In the previous post, I gave some of the reasons why I hate Big Data. In this post, I’d like to talk about Big Data’s modest and more human cousin: medium data.
I’m sure someone out there has already coined the term and it’s acquired a particular definition in the argot of IT consultants. But at the time of writing it’s not yet in general use, so I’ll take the opportunity to appropriate the term “medium data” and tell you what it means to me.
First, medium data should be big enough to contain insights but small enough to be human. Medium data still involves mining data using machine learning algorithms – the datasets just can’t be small or there won’t be enough of it to train your algorithms. However, the data and associated analytics mustn’t be too big.
I don’t mean too big in gigabytes. I mean the outputs should be sensible (or at least intelligible) and generally in agreement with the conclusions of relevant experts given the same data.

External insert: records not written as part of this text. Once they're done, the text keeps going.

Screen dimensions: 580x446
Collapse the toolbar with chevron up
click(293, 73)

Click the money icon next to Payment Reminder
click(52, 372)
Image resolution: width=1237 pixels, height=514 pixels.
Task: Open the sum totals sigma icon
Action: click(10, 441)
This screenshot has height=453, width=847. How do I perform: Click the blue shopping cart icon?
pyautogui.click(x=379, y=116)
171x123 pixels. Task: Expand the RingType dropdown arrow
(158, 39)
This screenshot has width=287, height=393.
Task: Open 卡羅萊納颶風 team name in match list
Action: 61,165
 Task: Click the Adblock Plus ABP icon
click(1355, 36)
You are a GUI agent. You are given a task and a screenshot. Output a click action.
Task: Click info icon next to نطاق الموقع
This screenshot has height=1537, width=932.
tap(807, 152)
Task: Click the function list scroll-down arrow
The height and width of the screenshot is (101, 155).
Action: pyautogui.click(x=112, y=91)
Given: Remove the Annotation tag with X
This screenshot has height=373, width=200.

The algorithms should result in increased human understanding, not create impenetrable mystery.
Second, medium data must not be used for advertising. It should be aimed at solving real-world problems and improving people’s quality of life.
Third, the data should be used for the benefit of the users of the systems that generated them. Said another way, medium data should be generated and used in the same (or a closely related) domain. If the data relates to bicycle traffic patterns, then it should be used for something like making cycle traffic safer, not for flogging gluten-free tortillas. Closer to my heart, if it’s data from a district heating network, it should be used to improve heat networks.
Limited by this domain specificity, medium data can’t build a full profile of you and your preferences. In the cycling traffic example, the algorithms shouldn’t try to work out how many kids you’ve got and whether you voted UKIP in the last election. Preferably, unless it’s relevant, they shouldn’t even know who you are.
Because of Big Data, it’s impossible to control your personal information on the internet. It’s on thousands of different servers; it’s been chopped, filtered and resold dozens of times. In contrast, medium data should be contained and deletable, actually deletable, if required by the data owner.
These are some of the key characteristics of medium data (or at least what I’m calling medium data). And in distinguishing medium from Big, I’m also laying out the principles that I hope built environment and energy professionals will stick to as our work increasingly involves collection and analysis of large datasets.
That usage policy all sounds a lot like German data Casey. 😉
Check out Tado’s privacy policy:
https://www.tado.com/gb/privacy-policies
And compare with Nest:
https://nest.com/legal/privacy-statement-for-nest-products-and-services/
(not what the mis-leading preamble says, but the actual usage rights they grant themselves)